Selama beberapa detik Dewi mencerna penuturan dokter. Dia tersenyum ironi sambil menggeleng lemah, karena pada mulanya dia berpikir hanya menyewakan rahim saja. Kenapa sekarang jadi begini?

“Itu artinya … menjual sel telur milikku?” gumam gadis itu tertangkap oleh indera pendengaran Dokter Denver. “Bukankah seharusnya menggunakan sel telur dari istri pria itu? Kenapa harus aku?” tanya Dewi dengan tatapan penuh selidik juga kecewa.

“Ada banyak alasan pribadi yang tidak bisa dikemukakan, aku harap kamu mengerti dan tidak mundur dari kesepakatan ini,” kata Denver lemah lembut.

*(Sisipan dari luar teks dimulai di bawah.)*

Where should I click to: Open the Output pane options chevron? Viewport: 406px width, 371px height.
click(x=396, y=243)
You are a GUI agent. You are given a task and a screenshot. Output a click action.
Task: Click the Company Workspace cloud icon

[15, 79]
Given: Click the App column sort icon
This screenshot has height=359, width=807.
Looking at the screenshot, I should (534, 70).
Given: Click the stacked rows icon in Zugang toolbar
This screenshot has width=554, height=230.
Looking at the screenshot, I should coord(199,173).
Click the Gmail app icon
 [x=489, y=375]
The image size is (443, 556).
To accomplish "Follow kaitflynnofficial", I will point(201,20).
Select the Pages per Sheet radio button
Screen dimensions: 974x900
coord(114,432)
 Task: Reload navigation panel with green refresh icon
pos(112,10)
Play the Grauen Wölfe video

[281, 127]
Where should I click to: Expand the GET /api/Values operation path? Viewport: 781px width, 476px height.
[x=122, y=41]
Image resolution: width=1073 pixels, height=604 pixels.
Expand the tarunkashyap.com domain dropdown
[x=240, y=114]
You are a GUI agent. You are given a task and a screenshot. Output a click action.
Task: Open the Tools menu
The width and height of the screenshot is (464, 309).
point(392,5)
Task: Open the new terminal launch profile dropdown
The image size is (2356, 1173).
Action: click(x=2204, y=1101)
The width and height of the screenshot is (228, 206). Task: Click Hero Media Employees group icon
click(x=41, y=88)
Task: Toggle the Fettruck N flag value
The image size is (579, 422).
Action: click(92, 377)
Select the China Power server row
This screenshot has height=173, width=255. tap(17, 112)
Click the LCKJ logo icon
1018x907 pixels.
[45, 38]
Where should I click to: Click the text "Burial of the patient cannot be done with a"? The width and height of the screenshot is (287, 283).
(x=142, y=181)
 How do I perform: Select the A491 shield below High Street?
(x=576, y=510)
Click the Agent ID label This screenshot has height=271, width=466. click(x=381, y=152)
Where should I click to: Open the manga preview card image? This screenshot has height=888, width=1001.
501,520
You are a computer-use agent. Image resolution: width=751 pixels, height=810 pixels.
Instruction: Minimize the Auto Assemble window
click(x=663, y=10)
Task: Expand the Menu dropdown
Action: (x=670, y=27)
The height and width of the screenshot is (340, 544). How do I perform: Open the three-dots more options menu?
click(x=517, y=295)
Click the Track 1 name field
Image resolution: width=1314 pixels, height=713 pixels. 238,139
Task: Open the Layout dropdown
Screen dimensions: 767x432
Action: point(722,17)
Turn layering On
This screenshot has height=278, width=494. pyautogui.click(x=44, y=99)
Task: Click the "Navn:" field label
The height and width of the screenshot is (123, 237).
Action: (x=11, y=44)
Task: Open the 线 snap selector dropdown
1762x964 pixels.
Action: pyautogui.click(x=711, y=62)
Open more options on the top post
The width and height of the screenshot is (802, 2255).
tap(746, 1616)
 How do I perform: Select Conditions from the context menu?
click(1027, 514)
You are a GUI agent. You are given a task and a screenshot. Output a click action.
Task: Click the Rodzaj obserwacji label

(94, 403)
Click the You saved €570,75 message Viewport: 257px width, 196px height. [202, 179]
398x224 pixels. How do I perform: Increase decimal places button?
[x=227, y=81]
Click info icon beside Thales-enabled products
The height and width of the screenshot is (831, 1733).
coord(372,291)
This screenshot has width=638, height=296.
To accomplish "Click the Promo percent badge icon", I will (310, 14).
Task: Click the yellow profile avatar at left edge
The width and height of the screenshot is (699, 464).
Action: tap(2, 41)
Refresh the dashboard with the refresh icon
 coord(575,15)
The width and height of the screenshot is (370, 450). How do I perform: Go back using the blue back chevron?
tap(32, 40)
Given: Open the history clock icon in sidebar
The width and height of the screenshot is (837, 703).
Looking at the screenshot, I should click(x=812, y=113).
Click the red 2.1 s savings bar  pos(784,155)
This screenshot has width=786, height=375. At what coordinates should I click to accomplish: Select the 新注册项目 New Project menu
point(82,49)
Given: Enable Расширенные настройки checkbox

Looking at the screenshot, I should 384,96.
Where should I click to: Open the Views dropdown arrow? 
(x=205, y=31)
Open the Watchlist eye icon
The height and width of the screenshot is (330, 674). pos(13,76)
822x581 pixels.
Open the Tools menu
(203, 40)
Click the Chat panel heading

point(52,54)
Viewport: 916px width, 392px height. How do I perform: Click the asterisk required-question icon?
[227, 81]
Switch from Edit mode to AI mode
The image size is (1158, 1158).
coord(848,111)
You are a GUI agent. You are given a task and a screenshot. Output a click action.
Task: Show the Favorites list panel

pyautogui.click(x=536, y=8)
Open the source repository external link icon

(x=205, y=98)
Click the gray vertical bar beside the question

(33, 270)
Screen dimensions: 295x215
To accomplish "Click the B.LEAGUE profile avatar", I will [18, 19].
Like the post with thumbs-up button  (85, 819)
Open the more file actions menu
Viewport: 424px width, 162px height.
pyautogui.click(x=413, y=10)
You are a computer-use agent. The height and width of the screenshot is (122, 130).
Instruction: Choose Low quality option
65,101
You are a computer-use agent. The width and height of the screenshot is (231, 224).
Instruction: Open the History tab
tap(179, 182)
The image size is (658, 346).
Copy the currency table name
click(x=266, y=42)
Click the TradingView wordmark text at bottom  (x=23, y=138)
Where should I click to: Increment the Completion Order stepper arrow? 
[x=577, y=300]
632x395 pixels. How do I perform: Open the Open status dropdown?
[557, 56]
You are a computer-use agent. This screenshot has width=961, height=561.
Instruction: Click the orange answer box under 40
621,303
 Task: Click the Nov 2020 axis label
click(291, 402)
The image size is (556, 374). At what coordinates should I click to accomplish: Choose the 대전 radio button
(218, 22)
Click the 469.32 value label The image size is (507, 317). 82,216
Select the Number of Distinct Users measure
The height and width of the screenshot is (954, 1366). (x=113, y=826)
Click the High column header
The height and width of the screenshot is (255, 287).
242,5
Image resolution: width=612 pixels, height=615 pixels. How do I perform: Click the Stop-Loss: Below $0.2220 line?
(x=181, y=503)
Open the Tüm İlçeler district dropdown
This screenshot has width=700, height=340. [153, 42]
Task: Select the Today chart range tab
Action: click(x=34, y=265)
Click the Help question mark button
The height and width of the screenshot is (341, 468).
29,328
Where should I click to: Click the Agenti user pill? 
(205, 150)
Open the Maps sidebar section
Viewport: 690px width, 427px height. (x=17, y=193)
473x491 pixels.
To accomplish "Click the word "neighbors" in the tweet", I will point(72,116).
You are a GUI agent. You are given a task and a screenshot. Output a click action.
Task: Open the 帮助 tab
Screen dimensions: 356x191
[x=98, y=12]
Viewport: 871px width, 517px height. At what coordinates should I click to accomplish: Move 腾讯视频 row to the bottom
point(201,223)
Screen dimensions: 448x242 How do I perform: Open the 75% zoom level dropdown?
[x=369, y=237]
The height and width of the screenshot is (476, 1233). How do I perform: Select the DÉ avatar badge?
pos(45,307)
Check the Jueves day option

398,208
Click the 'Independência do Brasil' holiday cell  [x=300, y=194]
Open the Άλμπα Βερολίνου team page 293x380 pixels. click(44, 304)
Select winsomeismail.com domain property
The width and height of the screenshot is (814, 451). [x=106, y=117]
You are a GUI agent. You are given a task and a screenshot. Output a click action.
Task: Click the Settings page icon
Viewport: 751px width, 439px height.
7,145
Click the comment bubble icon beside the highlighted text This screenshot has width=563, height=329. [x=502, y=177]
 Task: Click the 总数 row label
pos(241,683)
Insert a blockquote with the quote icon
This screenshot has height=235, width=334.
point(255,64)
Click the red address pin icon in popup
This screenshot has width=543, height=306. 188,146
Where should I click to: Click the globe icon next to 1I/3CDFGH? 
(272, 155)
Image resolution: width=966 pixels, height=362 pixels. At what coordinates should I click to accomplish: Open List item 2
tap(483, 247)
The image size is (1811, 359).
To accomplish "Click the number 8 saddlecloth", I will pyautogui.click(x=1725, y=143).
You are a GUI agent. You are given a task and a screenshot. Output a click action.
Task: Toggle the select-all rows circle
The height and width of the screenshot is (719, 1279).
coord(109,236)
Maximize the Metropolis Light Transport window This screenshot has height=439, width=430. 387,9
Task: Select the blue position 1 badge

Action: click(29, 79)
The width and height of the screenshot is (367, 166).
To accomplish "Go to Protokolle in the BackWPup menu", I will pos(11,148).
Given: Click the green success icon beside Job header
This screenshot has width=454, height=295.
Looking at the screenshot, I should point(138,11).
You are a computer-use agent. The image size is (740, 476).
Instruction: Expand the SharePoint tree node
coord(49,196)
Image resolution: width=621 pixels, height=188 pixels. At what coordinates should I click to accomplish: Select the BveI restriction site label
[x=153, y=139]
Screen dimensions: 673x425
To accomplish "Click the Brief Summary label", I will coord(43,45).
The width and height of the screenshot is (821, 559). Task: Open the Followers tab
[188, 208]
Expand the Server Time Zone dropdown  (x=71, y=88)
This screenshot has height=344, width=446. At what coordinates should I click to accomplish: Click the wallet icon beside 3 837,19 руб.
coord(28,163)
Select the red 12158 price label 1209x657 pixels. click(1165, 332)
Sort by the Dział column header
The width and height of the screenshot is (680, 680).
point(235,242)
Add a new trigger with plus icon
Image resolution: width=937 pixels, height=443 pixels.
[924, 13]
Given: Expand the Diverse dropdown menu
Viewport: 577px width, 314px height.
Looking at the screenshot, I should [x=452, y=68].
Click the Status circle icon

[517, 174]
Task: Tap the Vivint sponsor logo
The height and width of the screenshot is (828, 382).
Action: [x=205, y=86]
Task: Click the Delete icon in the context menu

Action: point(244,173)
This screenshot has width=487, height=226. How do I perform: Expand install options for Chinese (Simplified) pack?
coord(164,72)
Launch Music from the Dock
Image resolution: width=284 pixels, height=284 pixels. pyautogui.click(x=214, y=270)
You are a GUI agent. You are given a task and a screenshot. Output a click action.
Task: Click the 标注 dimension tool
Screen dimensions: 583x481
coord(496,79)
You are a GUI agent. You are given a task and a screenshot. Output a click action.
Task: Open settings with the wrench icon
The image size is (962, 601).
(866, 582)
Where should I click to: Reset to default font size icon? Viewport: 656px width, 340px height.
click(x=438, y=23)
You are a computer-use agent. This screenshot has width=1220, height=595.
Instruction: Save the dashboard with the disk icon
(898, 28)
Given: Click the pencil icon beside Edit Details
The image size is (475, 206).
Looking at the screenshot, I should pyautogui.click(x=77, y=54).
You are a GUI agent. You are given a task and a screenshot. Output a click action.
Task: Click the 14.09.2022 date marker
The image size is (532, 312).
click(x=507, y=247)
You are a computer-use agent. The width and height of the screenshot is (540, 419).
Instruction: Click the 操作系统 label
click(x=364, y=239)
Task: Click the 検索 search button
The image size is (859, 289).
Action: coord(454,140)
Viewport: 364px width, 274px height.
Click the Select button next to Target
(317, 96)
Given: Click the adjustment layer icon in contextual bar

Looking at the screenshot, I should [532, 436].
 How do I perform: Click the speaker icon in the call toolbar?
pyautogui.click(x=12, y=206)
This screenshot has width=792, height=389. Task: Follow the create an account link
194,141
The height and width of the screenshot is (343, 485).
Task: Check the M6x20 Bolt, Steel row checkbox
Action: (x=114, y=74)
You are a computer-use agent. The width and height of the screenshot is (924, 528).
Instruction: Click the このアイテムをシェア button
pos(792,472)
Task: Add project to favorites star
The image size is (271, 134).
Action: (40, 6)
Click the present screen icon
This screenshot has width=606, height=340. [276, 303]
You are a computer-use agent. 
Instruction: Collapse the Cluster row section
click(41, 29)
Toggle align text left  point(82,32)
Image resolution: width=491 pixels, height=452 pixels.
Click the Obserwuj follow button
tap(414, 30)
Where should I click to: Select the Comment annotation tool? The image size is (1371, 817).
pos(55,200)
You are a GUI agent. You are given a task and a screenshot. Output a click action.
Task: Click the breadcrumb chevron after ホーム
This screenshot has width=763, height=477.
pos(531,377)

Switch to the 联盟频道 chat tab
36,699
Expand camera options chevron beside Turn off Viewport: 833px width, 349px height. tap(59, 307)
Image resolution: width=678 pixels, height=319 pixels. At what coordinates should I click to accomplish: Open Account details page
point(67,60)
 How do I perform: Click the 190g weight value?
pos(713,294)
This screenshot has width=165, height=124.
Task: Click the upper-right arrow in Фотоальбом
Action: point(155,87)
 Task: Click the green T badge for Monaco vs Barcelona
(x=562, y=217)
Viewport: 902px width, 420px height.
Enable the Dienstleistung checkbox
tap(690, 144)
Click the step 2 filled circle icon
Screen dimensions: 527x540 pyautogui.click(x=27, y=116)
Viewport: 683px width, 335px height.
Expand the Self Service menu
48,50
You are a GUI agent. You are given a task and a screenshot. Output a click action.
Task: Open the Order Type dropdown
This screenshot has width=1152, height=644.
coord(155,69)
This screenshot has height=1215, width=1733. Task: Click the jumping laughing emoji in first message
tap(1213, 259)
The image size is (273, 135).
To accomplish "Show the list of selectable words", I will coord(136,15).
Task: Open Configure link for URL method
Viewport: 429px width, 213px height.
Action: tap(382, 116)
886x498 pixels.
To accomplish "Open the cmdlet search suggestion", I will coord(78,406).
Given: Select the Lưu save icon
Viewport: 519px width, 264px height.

Kedua tangan Dewi meremas kain seragam yang digunakan tubuhnya. Pipi putih wanita itu berubah merah karena menahan laju bulir hangat dari pelupuk mata.

“Maaf … sepertinya aku tidak bisa,” kata Dewi sambil memejamkan kelopak mata. Dada wanita itu berkecamuk, dia membayangkan sembilan bulan yang akan datang menyerahkan darah dagingnya pada orang lain. Seketika ulu hati gadis itu menjadi nyeri.

“Aku … permisi, Dokter,” pamit Dewi bergegas pergi meninggalkan ruang poli obgyn.

Tiba-tiba saja Denver mencekal pergelangan tangan gadis itu. Meskipun tidak kasar, tetap saja menahan langkah sepasang tungkai ramping.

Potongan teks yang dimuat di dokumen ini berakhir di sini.